If they added a 5th address line, shouldn’t it be twice as fast as 64x32x2 chained?

Question #3
Is there a limit to how many panels you can chain in theory?
(yes, there is a limit on the microcontroller side on how quickly it can push data and memory required of course). Basically the more panels you have, the longer it takes to load the shift register and push data onto all the other panels. You still get the same /16 refreshes, but you have to start pushing into the shift register faster and faster to keep the same FPS and eventually you hit the wire limit of the shift register assuming your hardware can push data that fast.
No idea what number of panels that translates into though. I’m thinking about big video displays with plenty of panels working together

Question #4
Has anyone used multiple teensies to drive each panel at higher speed and somehow made a bigger display without chaining but by merging multiple displays each controlled by their own teensy?

Thanks, Marc

Question #1
I’m just not too sure how it works when you chain panels after that

The panels are basically shift registers and multiplexers. The address lines for the multiplexers are shared with all panels. When you add another panel to the chain, the chain of shift registers gets longer.

Question #2
The “5th address line” for 64x64 isn’t shown in the pinouts I’ve found. Does it take a redundant ground line

When I started the SmartMatrix Library and made pinout diagrams and photos, there were only /16 panels available (at least where I looked). Yes, one of the redundant ground pins is used for the “E” line.

You can address twice as many rows by adding a 5th address line. You have to scan through 32 rows instead of 16, so that’s twice as much shifting (and waiting) that needs to be done, it’s not faster. I guess there’s a tradeoff between the time it takes to shift out a longer chain of data and the time it takes to shift a shorter chain of data out to more rows, but in general I think it’s slower and results in dimmer LEDs to have more address lines.

Question #3
Is there a limit to how many panels you can chain in theory?

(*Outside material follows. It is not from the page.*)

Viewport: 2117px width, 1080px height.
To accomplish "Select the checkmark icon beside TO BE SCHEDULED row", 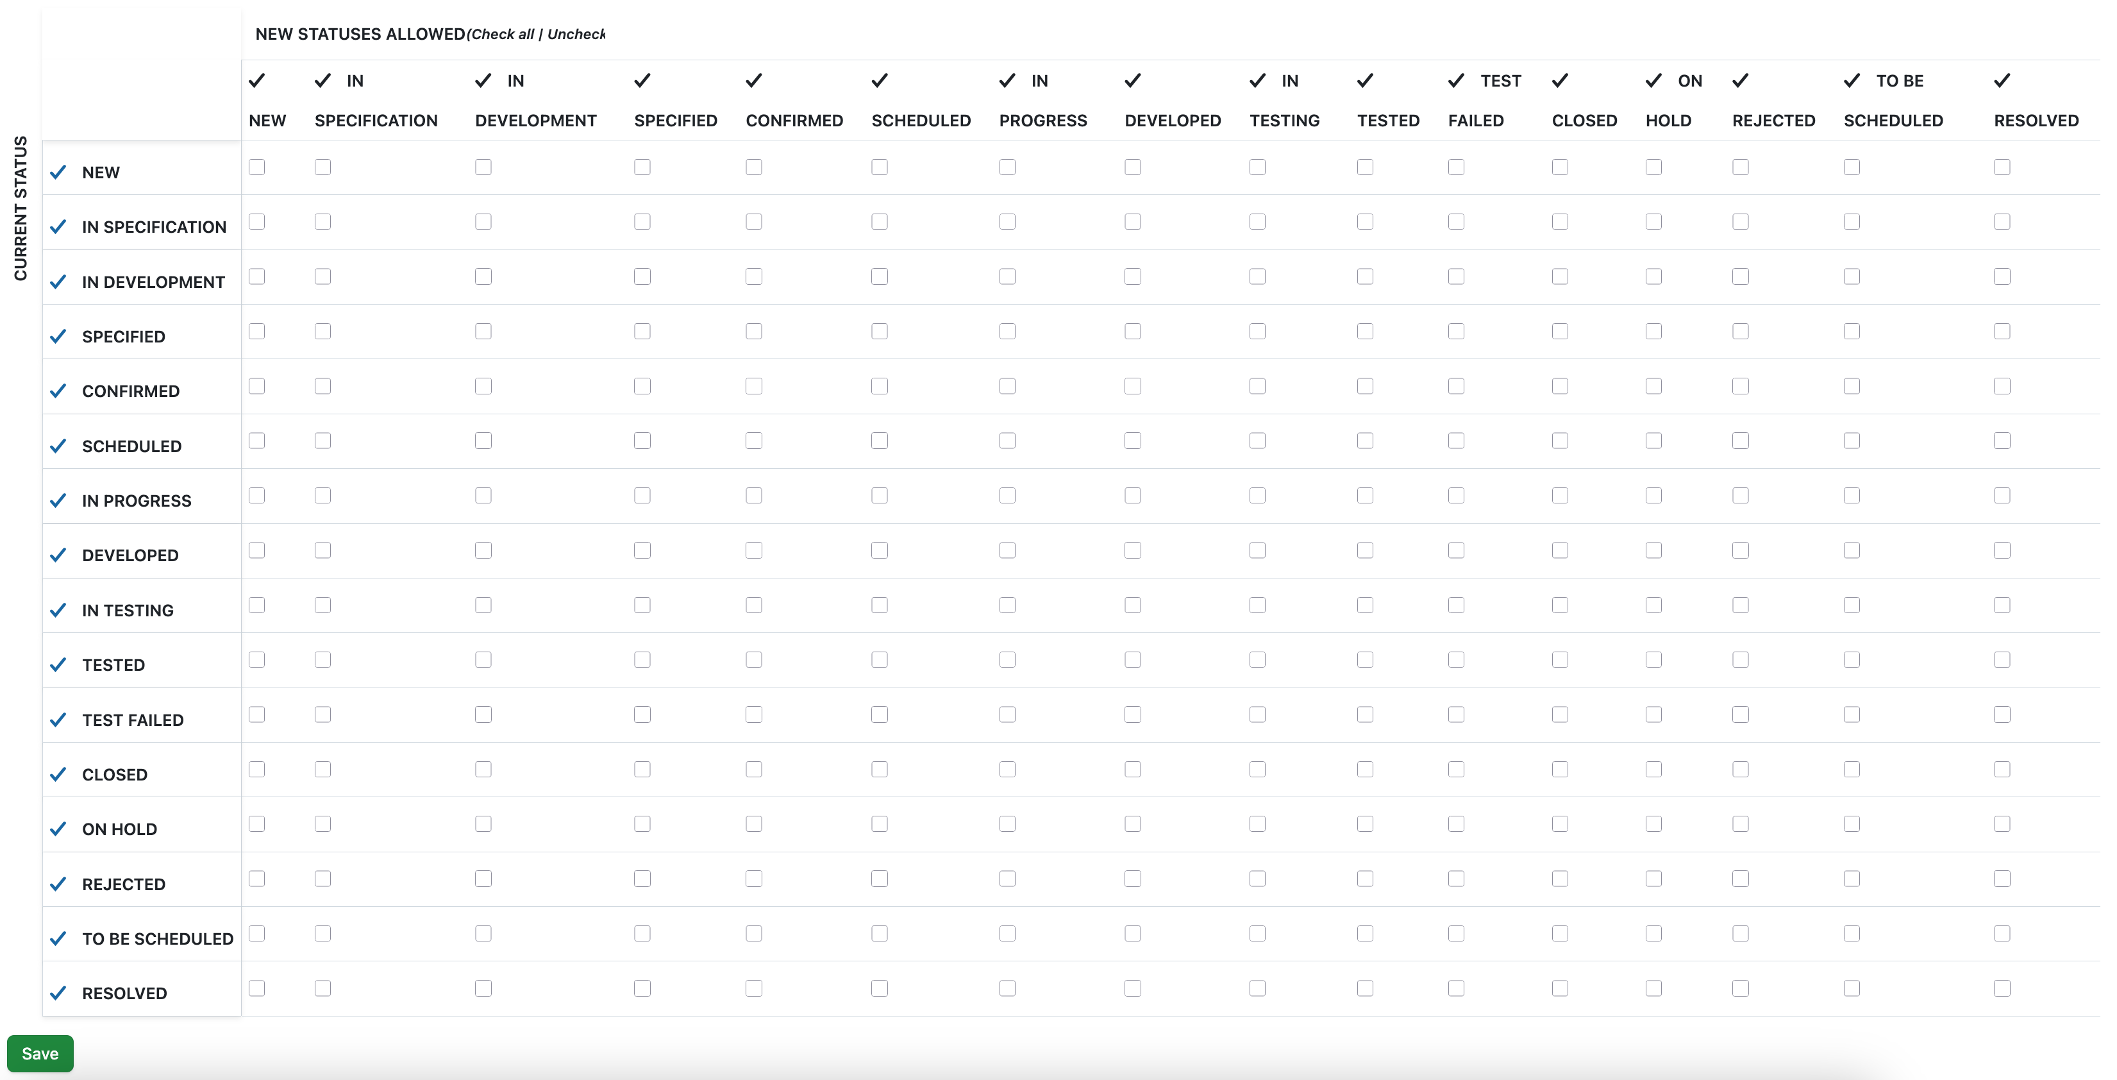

Look at this project for an example of what you can do with a lot more memory: GitHub - hzeller/rpi-rgb-led-matrix: Controlling up to three chains of 64x64, 32x32, 16x32 or similar RGB LED displays using Raspberry Pi GPIO

I don’t think that library has as good color depth as SmartMatrix Library, but I’m not following it closely and haven’t tried it myself, I could be wrong.

Question #4
Has anyone used multiple teensies to drive each panel at higher speed and somehow made a bigger display

I’m not aware of anyone syncing Teensys to each other to make a larger panel. I (partially) ported Fadecandy over to the SmartMatrix Library, and you could use several of those to make a large panel with content sent by an external computer to several Teensys. Others have ported other streaming protocols which I believe could be used in parallel to drive multiple Teensy/panel combinations:

Thanks for the replies.

  1. how it works, yeah, I didn’t really find anything that explained how the chaining worked, but good to know my guess was correct.
  2. 5th address line: good to know that my test which showed it was slower, was not a fluke. Interesting that they came up with a new scheme, that it was slower, and that they shipped it anyway
  3. limit, this looks really cool. I absolutely must not do this :slight_smile: https://github.com/hzeller/rpi-rgb-led-matrix/raw/master/img/user-action-shot.jpg
  4. nice to see the streaming options, thanks.